Then there is the content layer. Recognising the image is only the first step. Delivering the right fifty seconds of content — accurate, engaging, properly produced — requires a content pipeline that is itself a significant undertaking. Who makes the videos? How are they kept current? How do you handle an image that has not been registered in the system? How do you build a library large enough to be genuinely useful without spending years doing it?
These are the questions that make Squintwerks hard. They are also the questions that make it interesting. The answers are not obvious. The path is not straight. This is what it looks like to build something that does not exist yet.
Why It Matters
We are surrounded by information we cannot access. Not because it does not exist — it does, somewhere, in a search result or a Wikipedia article or a database — but because the friction of finding it in the moment you want it is too high. By the time you have typed the query and scrolled through the results, the moment has passed. You are somewhere else. The curiosity has cooled.
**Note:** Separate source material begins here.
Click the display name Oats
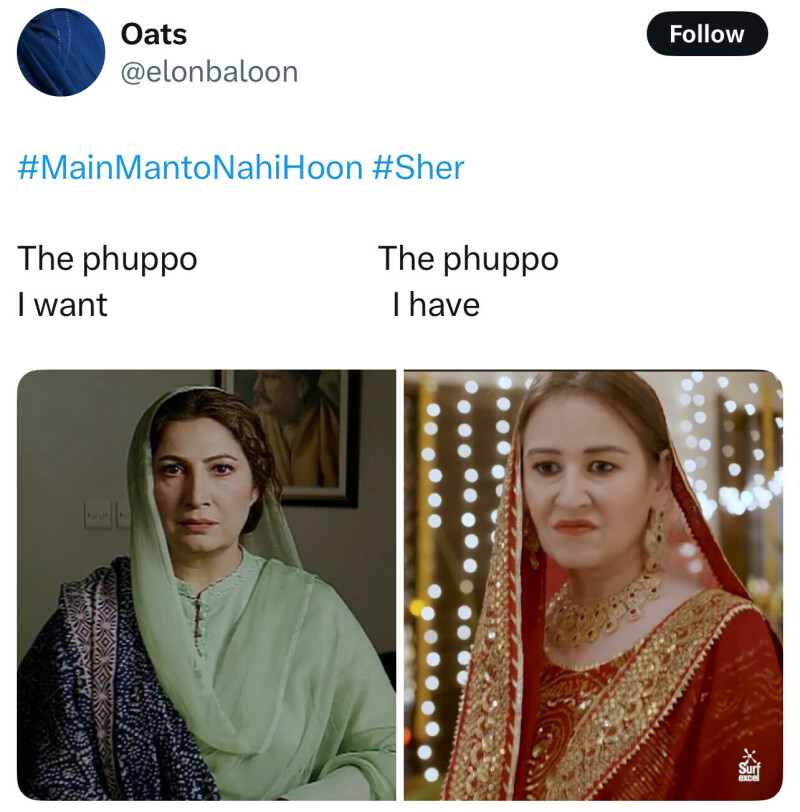The height and width of the screenshot is (812, 800). pyautogui.click(x=154, y=35)
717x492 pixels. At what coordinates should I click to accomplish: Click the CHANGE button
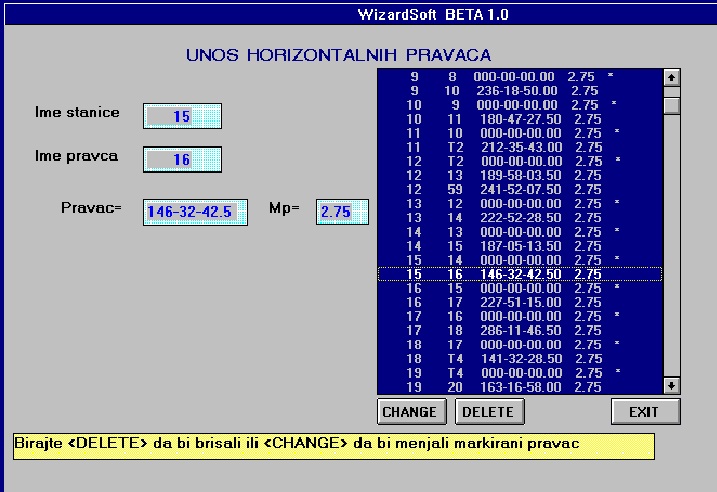(410, 411)

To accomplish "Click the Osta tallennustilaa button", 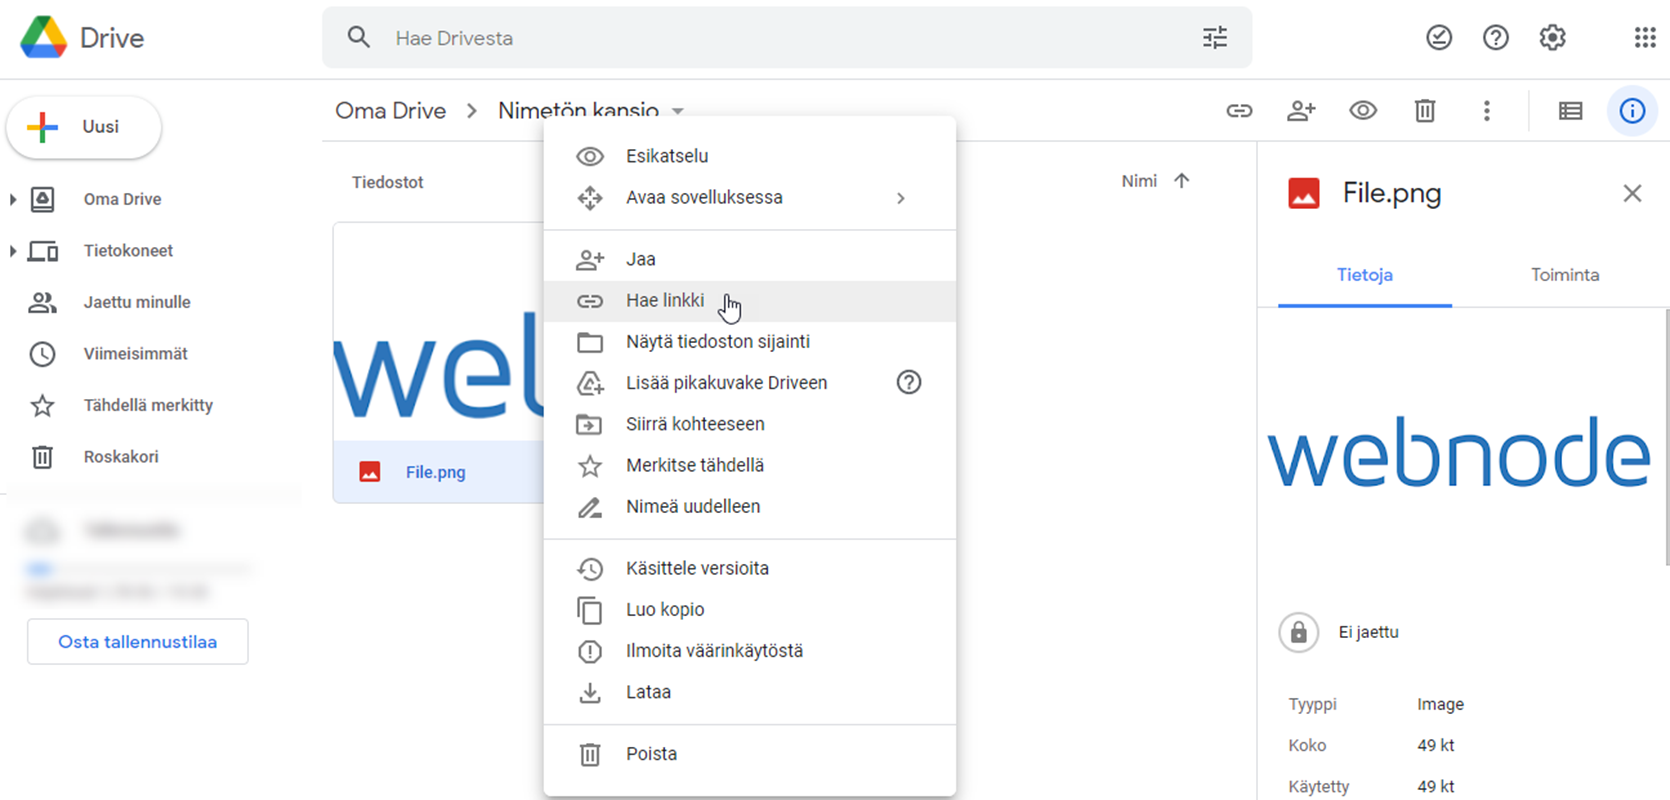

Squintwerks is a bet that the friction can be reduced to almost nothing. That the gap between "I wonder what that is" and "now I know" can be fifty seconds of well-made content, delivered the instant you point your phone. That the world — the physical, visible, walkable world — can become a library you navigate with your camera.
It is in progress. The hard parts are still hard. But the idea is right, and the people building it know it. That combination — a right idea and people who believe in it — is, historically, enough.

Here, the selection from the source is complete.